David Guinard : « Avec le PV, le gouvernement donne-t-il la priorité à la balance commerciale ou à l'emploi ? »

David Guinard, directeur général de Photosol et trésorier de l’association APESI, n’a pas du tout été convaincu par les mesures d’urgence annoncées par Delphine Batho le 7 janvier dernier, entre un système d’appels d’offres contre-productif et un doublement des volumes qui ne sera effectif qu’en 2014/2015. Pour lui, les PME du photovoltaïque doivent au plus vite s’affranchir de la tutelle étatique et se lancer dans le solaire compétitif. Une question de survie ! Commentaires.

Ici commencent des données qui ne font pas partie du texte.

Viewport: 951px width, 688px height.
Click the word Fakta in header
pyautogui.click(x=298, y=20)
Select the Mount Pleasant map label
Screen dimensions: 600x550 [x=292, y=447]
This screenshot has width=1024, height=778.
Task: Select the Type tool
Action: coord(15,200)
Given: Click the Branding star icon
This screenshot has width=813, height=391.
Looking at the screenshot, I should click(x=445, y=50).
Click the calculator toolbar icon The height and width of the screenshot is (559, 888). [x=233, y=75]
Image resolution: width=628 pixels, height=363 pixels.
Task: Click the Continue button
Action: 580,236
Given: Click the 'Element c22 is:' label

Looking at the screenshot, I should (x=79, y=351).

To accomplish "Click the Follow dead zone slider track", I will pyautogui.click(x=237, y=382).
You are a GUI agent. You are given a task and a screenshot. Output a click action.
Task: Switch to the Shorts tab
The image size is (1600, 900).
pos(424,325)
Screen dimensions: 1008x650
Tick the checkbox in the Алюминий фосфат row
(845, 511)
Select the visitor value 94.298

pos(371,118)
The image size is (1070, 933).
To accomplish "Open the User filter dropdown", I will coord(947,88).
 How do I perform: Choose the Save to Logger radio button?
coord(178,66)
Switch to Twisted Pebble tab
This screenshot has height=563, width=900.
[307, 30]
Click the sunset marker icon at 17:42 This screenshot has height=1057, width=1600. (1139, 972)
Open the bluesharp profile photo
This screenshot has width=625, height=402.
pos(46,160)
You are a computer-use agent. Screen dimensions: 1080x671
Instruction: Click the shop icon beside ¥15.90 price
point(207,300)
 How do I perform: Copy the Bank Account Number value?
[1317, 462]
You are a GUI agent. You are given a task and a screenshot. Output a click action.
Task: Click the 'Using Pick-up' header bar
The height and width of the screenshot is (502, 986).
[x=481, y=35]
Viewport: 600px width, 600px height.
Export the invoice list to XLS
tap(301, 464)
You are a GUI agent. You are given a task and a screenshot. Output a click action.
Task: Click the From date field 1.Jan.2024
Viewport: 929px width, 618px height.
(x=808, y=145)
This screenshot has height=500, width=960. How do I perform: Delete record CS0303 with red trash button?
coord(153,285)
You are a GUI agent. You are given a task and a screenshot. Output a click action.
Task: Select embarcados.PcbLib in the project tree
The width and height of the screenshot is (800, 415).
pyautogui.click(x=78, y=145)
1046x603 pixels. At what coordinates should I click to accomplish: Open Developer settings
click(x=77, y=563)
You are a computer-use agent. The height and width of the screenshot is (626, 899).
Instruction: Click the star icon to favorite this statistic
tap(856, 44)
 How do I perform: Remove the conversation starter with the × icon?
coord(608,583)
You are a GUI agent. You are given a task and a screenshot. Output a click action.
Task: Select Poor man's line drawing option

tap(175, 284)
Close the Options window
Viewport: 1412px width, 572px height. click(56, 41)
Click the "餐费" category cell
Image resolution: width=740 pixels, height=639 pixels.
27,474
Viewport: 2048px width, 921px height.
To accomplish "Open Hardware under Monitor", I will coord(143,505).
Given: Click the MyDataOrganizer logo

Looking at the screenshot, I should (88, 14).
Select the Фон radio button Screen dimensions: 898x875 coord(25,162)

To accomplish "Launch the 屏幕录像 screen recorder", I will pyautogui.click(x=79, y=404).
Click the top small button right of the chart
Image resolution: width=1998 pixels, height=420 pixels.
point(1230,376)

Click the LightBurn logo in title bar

Depuis un an, David Guinard et les équipes de Photosol travaillent à 100% sur le solaire compétitif. L’objectif est de trouver le bon modèle économique pour l’implantation de centrales au sol au tarif moyen d’achat du kWh aux alentours de 11 centimes d’euro (Tarif T5). Près de 60 MWc sont ainsi en liste d’attente pour une mise en chantier courant 2013. « Nous travaillons sur ce qui existe vraiment, sur ce qui est. Les appels d’offres proposés encore et encore par Delphine Batho qui fait du copié-collé de ce proposait Nathalie Kosciusko-Morizet, sont totalement contreproductifs et débouchent sur des projets portés par des gros acteurs avec une électricité 30 à 40% plus chères. Ce système d’appels d’offres ne fait que tuer le développement du photovoltaïque en France. Arrêtons cela ! » s’agace David Guinard. Autant dire que le directeur général de Photosol n’attend pas grand-chose des mesures d’urgence annoncées début janvier par Delphine Batho. « Je ne vois pas comment le doublement de capacité annuelle annoncée pourra pallier l’urgence. Avec des appels d’offres attribués en mars 2014, les projets se feront fin 2014 et en 2015 et 2016. Qui plus est, il s’agit là de volumes faibles sur des technologies qui ne sont pas les plus matures. La diversité technologique est certes intéressante mais il ne faut pas que ça. Donner un véritable avenir au photovoltaïque passe par le développement de grandes centrales au sol fixes avec du cristallin » poursuit David Guinard.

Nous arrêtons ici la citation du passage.